**WORK TO COMPLETE**
Pull out every line of the entries below that contains the word "Pick", and copy each one in full.

● ● ● ●

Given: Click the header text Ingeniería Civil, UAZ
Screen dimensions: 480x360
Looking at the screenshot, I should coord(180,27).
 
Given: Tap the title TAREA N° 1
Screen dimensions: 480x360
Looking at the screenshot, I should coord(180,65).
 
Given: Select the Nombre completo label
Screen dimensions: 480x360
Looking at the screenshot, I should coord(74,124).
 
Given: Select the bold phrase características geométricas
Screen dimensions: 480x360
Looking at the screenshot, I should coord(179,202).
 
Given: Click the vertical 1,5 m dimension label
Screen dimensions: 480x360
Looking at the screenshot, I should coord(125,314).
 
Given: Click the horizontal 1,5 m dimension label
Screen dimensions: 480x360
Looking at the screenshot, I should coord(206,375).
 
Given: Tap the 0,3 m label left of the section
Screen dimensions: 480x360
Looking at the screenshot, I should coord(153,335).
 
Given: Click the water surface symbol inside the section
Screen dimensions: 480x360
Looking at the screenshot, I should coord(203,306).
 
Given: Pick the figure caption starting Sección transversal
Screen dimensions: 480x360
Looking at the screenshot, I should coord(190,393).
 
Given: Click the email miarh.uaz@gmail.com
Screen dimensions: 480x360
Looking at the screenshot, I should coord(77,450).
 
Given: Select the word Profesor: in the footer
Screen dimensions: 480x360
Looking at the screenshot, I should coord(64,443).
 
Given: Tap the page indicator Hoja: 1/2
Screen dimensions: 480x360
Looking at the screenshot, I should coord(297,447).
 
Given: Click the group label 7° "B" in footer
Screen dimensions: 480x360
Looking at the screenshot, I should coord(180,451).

● ● ● ●

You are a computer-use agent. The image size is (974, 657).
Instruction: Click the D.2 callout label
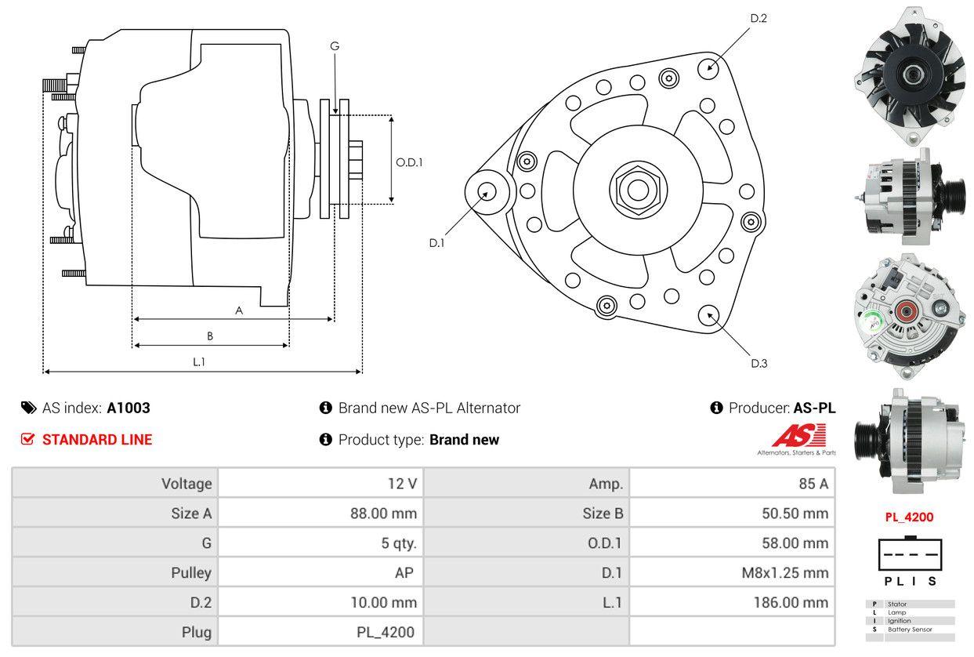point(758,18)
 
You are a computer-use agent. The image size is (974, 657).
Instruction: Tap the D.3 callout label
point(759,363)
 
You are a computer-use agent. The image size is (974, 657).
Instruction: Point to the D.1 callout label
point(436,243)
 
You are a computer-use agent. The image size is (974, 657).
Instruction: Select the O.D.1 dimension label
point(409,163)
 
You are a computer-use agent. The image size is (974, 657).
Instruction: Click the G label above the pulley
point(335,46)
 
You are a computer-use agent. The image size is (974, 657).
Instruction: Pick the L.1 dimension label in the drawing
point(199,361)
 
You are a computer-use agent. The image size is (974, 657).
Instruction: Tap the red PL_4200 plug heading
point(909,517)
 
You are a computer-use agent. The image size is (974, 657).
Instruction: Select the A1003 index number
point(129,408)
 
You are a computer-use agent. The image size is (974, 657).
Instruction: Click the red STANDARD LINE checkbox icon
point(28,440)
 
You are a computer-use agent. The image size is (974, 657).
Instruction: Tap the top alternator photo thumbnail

● ● ● ●

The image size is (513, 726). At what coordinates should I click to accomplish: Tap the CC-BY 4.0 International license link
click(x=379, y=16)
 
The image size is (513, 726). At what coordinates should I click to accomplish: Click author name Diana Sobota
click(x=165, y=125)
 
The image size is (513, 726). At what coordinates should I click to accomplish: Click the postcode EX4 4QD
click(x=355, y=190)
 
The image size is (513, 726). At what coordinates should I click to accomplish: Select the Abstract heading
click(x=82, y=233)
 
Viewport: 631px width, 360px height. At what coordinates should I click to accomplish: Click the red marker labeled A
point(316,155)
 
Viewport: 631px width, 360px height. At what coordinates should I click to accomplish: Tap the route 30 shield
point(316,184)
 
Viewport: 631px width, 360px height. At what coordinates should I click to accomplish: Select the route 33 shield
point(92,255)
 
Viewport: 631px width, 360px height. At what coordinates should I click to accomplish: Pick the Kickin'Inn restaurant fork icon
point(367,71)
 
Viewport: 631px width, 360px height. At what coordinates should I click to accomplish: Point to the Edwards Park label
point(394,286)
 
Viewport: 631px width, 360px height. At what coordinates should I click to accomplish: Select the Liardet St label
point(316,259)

● ● ● ●

**WRITTEN RESPONSE**
Given: Pick the figure caption starting Sección transversal
Instruction: Pick the L.1 dimension label in the drawing
Viewport: 631px width, 360px height. At what coordinates should I click to accomplish: Pick the Kickin'Inn restaurant fork icon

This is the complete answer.